(PAGE EXTRACT)
Need Regex for to match special situations

Question

I'm desperately searching for regular expressions that match these scenarios:

1) Match alternating chars

I've a string like "This is my foobababababaf string" - and I want to match "babababa"

Only thing I know is the length of the fragment to search - I don't know what chars/digits that might be - but they are alternating.

I've really no clue where to start :(

2) Match combined groups

In a string like "This is my foobaafoobaaaooo string" - and I want to match "aaaooo". Like in 1) I don't know what chars/digits that might be. I only know that they will appear in two groups.

(RECORD SET)

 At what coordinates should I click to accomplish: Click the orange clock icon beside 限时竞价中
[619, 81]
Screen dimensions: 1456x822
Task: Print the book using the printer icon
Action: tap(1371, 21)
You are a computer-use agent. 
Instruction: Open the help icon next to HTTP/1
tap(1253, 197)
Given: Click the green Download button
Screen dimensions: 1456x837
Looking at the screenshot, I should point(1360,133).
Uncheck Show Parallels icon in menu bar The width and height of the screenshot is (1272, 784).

(WHAT TO WORK ON)
1. From the regex question above, set down the passage that begins at the words "I'm desperately searching" and stops after the words "they are alternating.".
2. According to the regex question above, what is the only thing the asker knows about the alternating fragment to be matched?
3. Carry the regex question above forward, writing what would follow its final sentence.

(ANSWER SET)
1.
I'm desperately searching for regular expressions that match these scenarios:

1) Match alternating chars

I've a string like "This is my foobababababaf string" - and I want to match "babababa"

Only thing I know is the length of the fragment to search - I don't know what chars/digits that might be - but they are alternating.

2. The length of the fragment to search.

3.
I experimented using (.)\1\1\1(.)\1\1\1 and things like this...

Answer 1

Well, this works for the first one...

((.)(.))(\2\3)+

Answer 2

Assuming that you use perl/PCRE:

1. (.{2})\1+ or ((.)(?!\2)(.))\1+. Second regex prevents matching things like oooo.

UPD: Then 2. will be ((.)\2{N}).*?((?!\2)(.)\4{M}). Remove (?!\2) if you want to get matches like oooaoooo and replace N and M with n-1 and m-1.

Answer 3

Examples in javascript

a = "This is my foobababababaf string"

console.log(a.replace(/(.)(.)(\1\2)+/, "<<$&>>"))

a = "This is my foobaafoobaaaooo string"

console.log(a.replace(/(.)\1+(.)\2+/, "<<$&>>"))

Answer 4

I think something like this is what you want.

For alternating characters:

(?=(.)(?!\1)(.))(?:\1\2){2,}

\0 will be the entire alternating sequence, \1 and \2 are the two (distinct) alternating characters.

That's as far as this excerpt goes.